Beginning with the line that includes "Enable Lock aspect ratio checkbox" and ending with the last line of the entries below, set down each line exactly; include no pictures.

>>>

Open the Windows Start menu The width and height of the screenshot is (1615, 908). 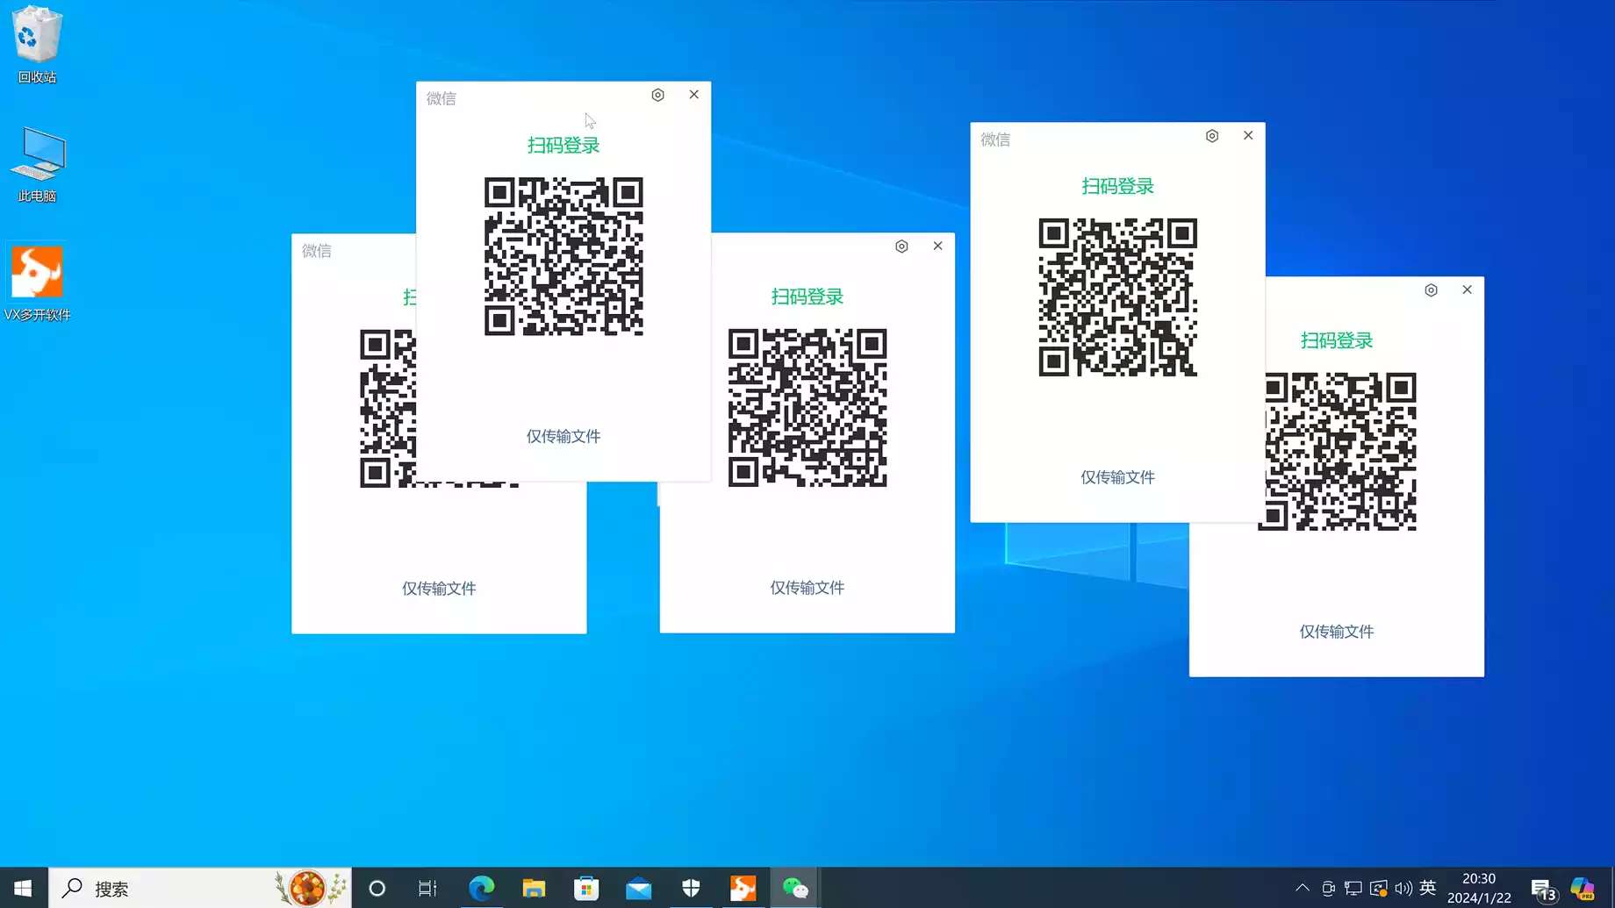pyautogui.click(x=23, y=888)

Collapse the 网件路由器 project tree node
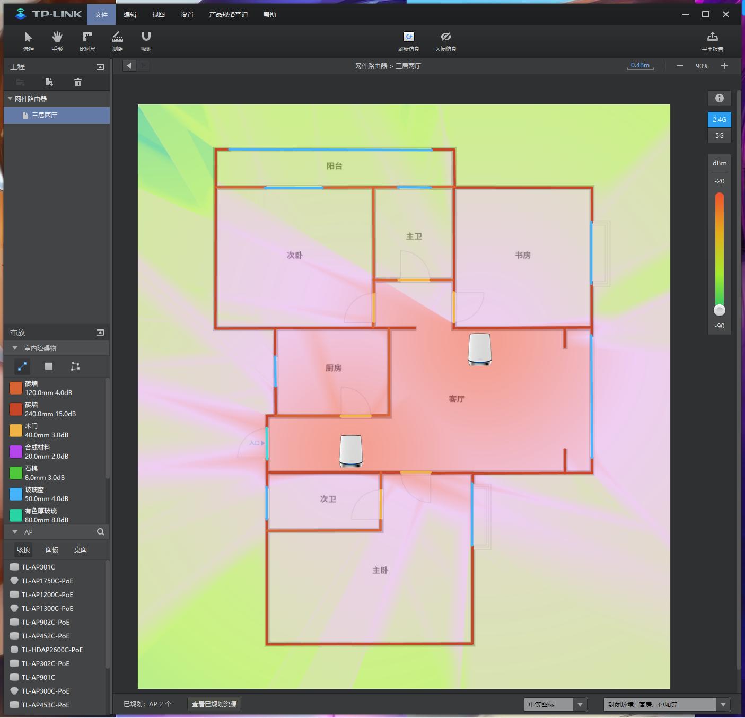pos(10,99)
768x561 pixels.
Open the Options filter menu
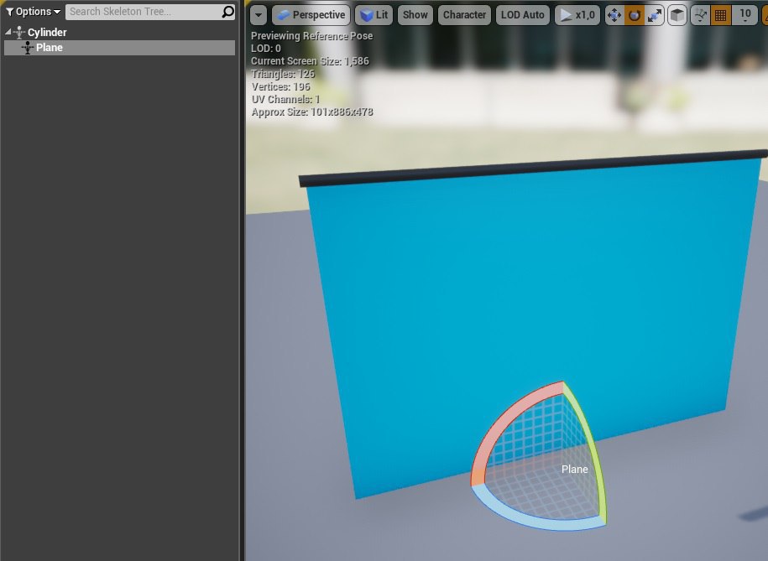click(x=34, y=12)
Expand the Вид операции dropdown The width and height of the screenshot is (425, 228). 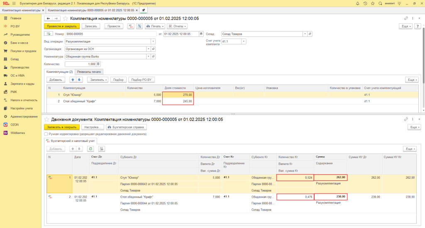coord(153,41)

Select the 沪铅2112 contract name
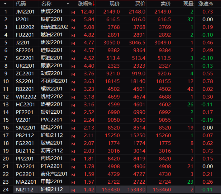pos(52,135)
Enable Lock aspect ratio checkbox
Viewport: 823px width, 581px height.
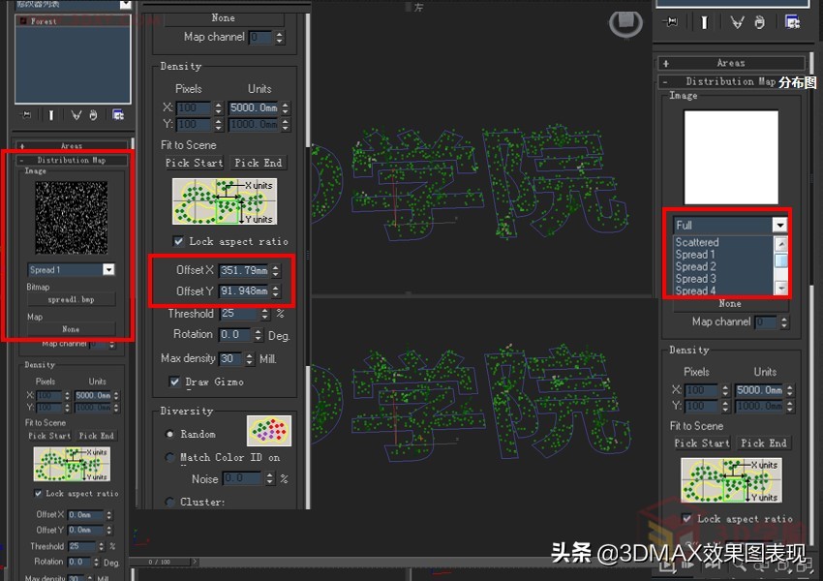point(178,241)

<<<

## TASK OUTPUT
Enable Lock aspect ratio checkbox
Viewport: 823px width, 581px height.
point(178,241)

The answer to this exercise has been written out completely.